"Because from the moment that equality became established between them it ceased to be a whit more the interest of women to make themselves attractive and desirable to men than for men to produce the same impression upon women."
"Meaning thereby that previous to the establishment of economic equality between men and women it was decidedly more the interest of the women to make themselves personally attractive than of the men."
"Assuredly," said the doctor. "Tell me to what motive did men in your day ascribe the excessive devotion of the other sex to matters of dress as compared with men's comparative neglect of the subject?"
"Well, I don't think we did much clear thinking on the subject. In fact, anything which had any sexual suggestion about it was scarcely ever treated in any other than a sentimental or jesting tone."
"That is indeed," said the doctor, "a striking trait of your age, though explainable enough in view of the utter hypocrisy underlying the entire relation of the sexes, the pretended chivalric deference to women on the one hand, coupled with their practical suppression on the other, but you must have had some theory to account for women's excessive devotion to personal adornment."

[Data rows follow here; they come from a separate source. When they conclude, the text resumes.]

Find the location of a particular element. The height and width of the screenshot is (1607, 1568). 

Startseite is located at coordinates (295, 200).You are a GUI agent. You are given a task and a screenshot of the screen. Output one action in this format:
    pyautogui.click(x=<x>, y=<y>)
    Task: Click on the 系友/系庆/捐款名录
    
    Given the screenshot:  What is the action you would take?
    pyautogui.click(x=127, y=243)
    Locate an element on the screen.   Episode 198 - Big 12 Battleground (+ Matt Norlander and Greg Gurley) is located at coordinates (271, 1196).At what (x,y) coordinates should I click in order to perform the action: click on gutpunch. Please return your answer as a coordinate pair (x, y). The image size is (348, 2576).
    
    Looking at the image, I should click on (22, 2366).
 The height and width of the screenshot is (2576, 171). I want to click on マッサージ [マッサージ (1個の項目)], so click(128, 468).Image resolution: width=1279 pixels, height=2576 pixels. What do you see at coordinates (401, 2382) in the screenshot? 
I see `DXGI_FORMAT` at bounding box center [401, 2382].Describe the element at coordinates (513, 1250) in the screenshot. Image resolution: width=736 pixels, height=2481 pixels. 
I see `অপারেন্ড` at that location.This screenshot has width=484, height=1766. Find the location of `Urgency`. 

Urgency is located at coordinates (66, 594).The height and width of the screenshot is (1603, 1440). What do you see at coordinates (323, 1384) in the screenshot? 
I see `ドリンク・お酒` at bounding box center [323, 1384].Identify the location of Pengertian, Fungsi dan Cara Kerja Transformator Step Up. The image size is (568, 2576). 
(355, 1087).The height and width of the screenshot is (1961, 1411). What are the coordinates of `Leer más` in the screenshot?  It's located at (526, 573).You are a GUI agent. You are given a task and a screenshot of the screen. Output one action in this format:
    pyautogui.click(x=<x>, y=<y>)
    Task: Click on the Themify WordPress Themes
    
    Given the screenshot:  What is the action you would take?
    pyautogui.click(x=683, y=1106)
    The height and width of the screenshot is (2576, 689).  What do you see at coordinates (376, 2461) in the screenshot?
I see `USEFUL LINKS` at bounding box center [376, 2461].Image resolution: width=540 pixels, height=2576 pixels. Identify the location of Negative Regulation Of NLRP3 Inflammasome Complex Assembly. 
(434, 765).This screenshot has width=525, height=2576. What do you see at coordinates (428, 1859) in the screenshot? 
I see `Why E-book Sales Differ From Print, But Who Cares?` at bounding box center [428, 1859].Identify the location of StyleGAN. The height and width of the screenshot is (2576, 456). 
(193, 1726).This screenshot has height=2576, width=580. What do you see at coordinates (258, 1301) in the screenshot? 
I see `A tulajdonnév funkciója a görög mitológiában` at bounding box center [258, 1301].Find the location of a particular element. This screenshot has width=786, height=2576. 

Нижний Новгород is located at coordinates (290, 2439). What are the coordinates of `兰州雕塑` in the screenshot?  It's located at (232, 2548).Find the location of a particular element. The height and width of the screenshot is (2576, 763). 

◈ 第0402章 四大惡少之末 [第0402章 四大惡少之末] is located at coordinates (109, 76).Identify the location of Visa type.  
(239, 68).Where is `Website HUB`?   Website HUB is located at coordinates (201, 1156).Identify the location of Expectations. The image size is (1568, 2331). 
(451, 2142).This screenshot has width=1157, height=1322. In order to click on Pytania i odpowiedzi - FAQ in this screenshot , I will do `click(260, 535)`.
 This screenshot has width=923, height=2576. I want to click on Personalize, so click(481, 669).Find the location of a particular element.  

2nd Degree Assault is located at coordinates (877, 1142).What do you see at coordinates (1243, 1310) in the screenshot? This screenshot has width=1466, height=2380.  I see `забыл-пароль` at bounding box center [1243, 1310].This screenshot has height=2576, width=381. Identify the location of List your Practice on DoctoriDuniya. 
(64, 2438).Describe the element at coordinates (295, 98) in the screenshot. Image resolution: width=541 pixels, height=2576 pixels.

"The theory, I think, was that handed down from the ancients--namely, that women were naturally vainer than men. But they did not like to hear that said: so the polite way of accounting for the obvious fact that they cared so much more for dress than did men was that they were more sensitive to beauty, more unselfishly desirous of pleasing, and other agreeable phrases."
"And did it not occur to you that the real reason why woman gave so much thought to devices for enhancing her beauty was simply that, owing to her economic dependence on man's favor, a woman's face was her fortune, and that the reason men were so careless for the most part as to their personal appearance was that their fortune in no way depended on their beauty; and that even when it came to commending themselves to the favor of the other sex their economic position told more potently in their favor than any question of personal advantages? Surely this obvious consideration fully explained woman's greater devotion to personal adornment, without assuming any difference whatever in the natural endowment of the sexes as to vanity."
"And consequently," I put in, "when women ceased any more to depend for their economic welfare upon men's favor, it ceased to be their main aim in life to make themselves attractive to men's eyes?"
"Precisely so, to their unspeakable gain in comfort, dignity, and freedom of mind for more important interests."
"But to the diminution, I suspect, of the picturesqueness of the social panorama?"